The oddest thing that happened last week was the sudden disappearance of a border poll as a talking point which happened almost just as the campaign began. It was an oddly precipitous shift in focus for Sinn Fein who had been fundraising like mad in New York on that theme just weeks before.

I can’t be certain but I suspect that the sudden shift in campaign focus may have something to do with the very comprehensive polling on the current desirability of a united Ireland, first of all in principle overall, and then tested thoroughly in seven separate and very specific policy areas.

This morning I discuss the telling detail of that poll, and why it means that without a substantial shift in northern nationalism’s tactical approach to what the current Taoiseach refers to as a #SharedIsland the prospects for a successful border poll are probably dead for the foreseeable future.

YouTube video

Now SF has switched (last minute) onto the SDLP’s ground, ie the cost of living crisis. The poll will also dent the DUP’s [Lifeline? – Ed] appeal to vote against the encroaching ‘danger’ of a 50%+1 that their rivals and long term partners in government Sinn Féin have been threatening for five years.

For example to the statement “The next Executive should prioritise jobs, health and welfare over constitutional issues” to the response is pretty unambiguous. Some 74% of all respondents agree. And of those, a higher proportion of nationalists give it their positive assent than unionists.

I argue advocates of a border poll have failed to grapple with two key elements of the Belfast or Good Friday Agreement. One, the Northern Ireland Act of 1998 says that the Secretary of State must be clear that exit is a likely outcome (ie, not “don’t really know”, where 50%-1 is just as likely as 50%+1).

Secondly, there are NO OUTRIGHTLY POSITIVE answers to questions on a united Ireland that probe practical aspects of constitutional change.
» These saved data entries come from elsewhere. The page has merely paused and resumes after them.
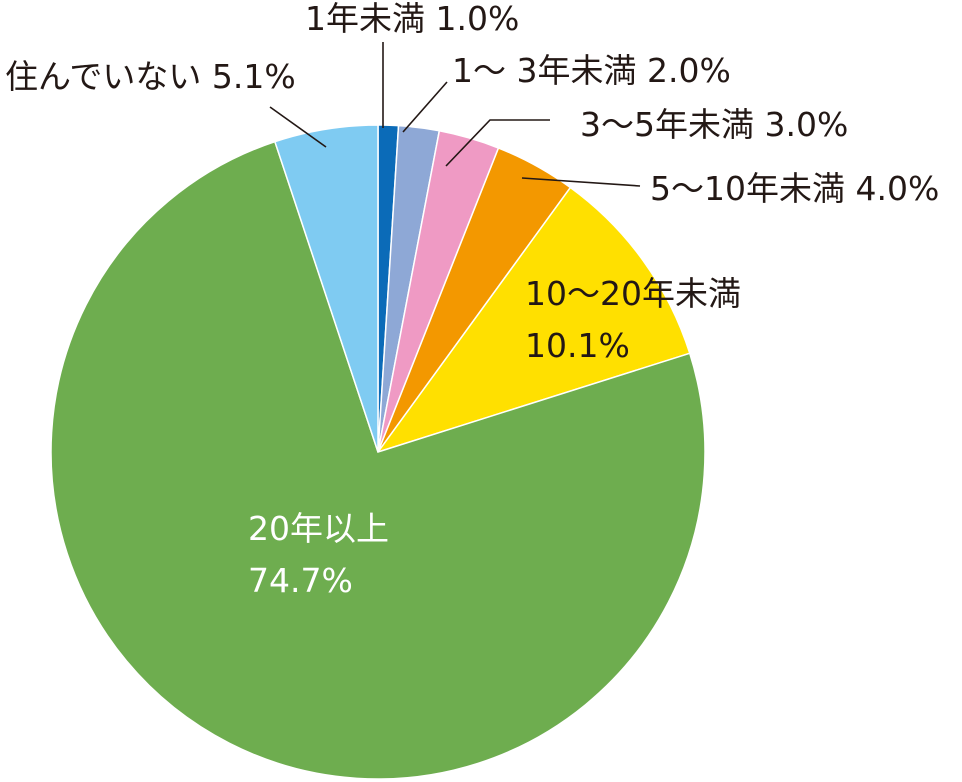  Describe the element at coordinates (794, 188) in the screenshot. I see `slice-label-3: 5～10年未満 4.0%` at that location. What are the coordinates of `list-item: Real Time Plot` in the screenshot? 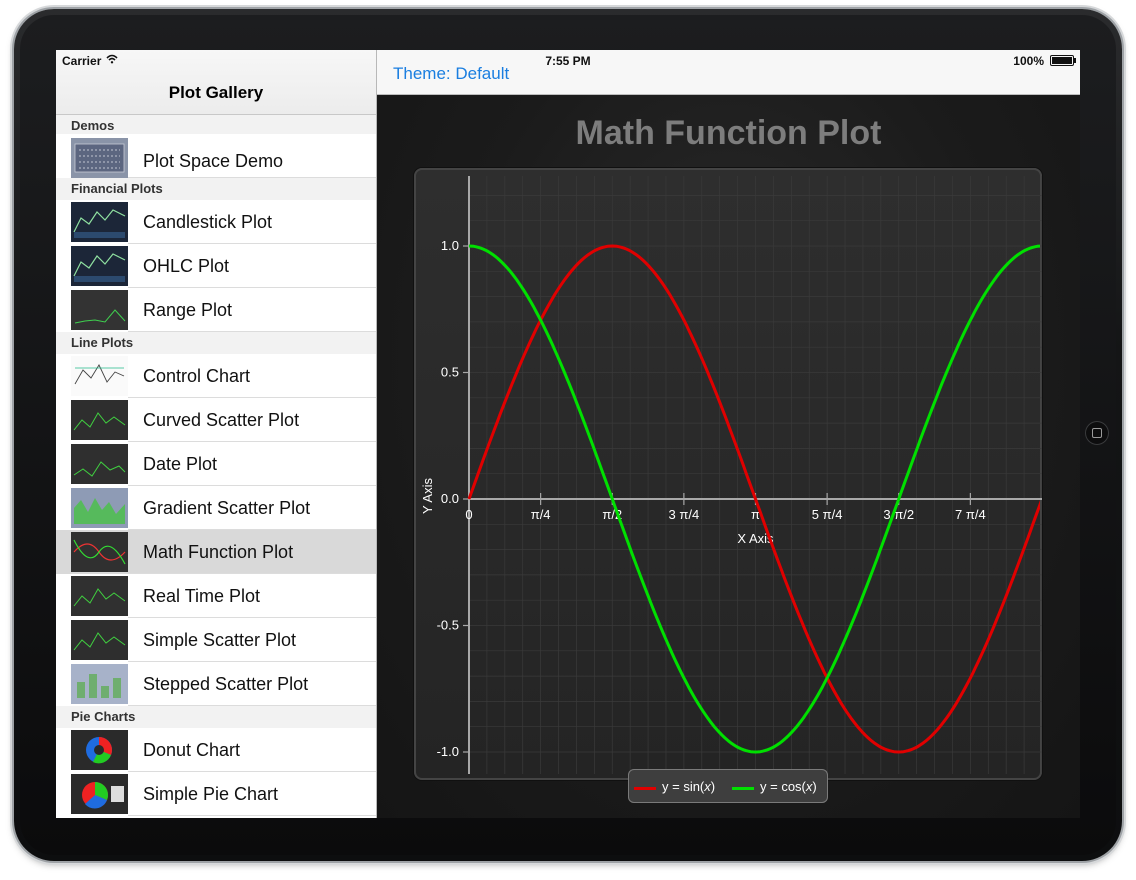 It's located at (216, 596).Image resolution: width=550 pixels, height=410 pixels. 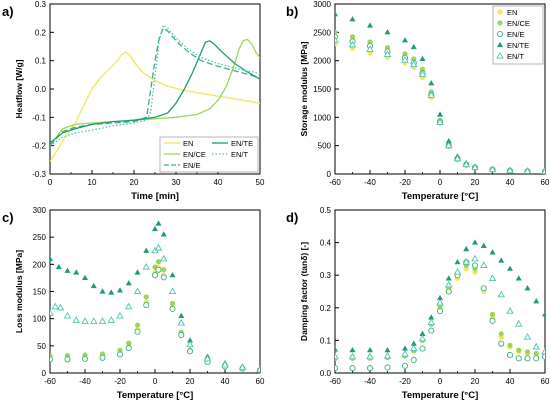 I want to click on panel-3-ytick-label: 250, so click(x=40, y=238).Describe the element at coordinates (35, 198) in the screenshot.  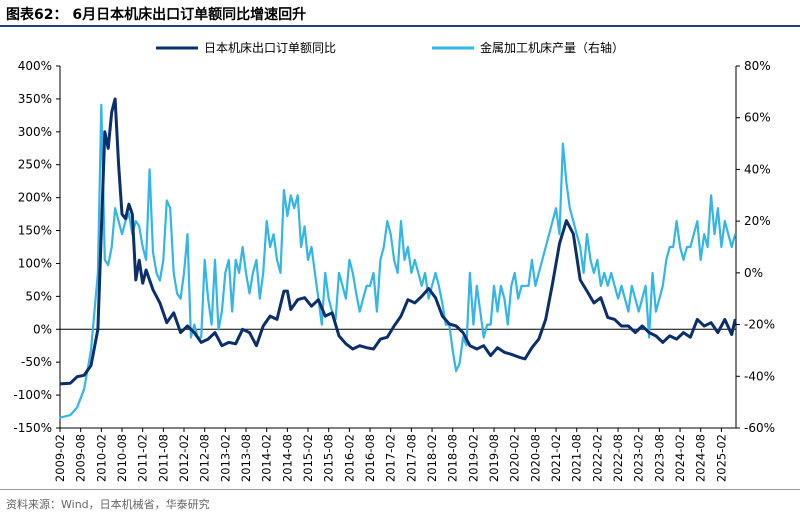
I see `y-left-tick-label: 200%` at that location. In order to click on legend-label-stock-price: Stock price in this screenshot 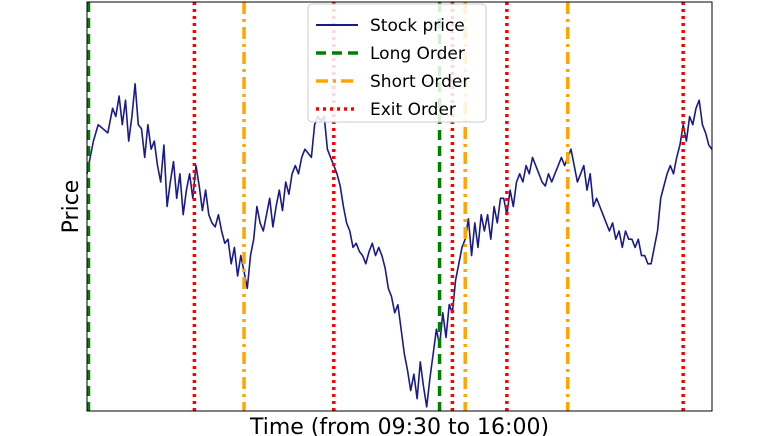, I will do `click(418, 26)`.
This focus on border poll also ignores the new moderating (and optimistic) conditions in the Irish Constitution passed on foot of the GFA.

In throwing prudence to the wind, and trying to force both the pace of change and its direction, Sinn Féin has slowed progress to a slow and stop. It also has implications for the DUP. If SF leadership has barely shifted the dial on unity in nearly 20 years, how threatening are they to the Union really?

As the American Futurologist Kevin Kelly noted recently, long termism is vital to some class of ‘civilised’ future:

The best civilizations create things that take generations to build and whose benefits reward not the builders but those who come after them. Present benefits in fact may be sacrificed for greater benefits to future generations. That is called being a good ancestor.

I wasn’t fan of Colum Eastwood’s spring conference speech overall, but when he remarked that “collapsed institutions and collapsed relationships in the North are a major blockade on the road to a New Ireland” he could have been speaking in anticipation of the overall findings of this poll.

Or as the man once said…

“Enjoy present pleasures in such a way as not to injure future ones.”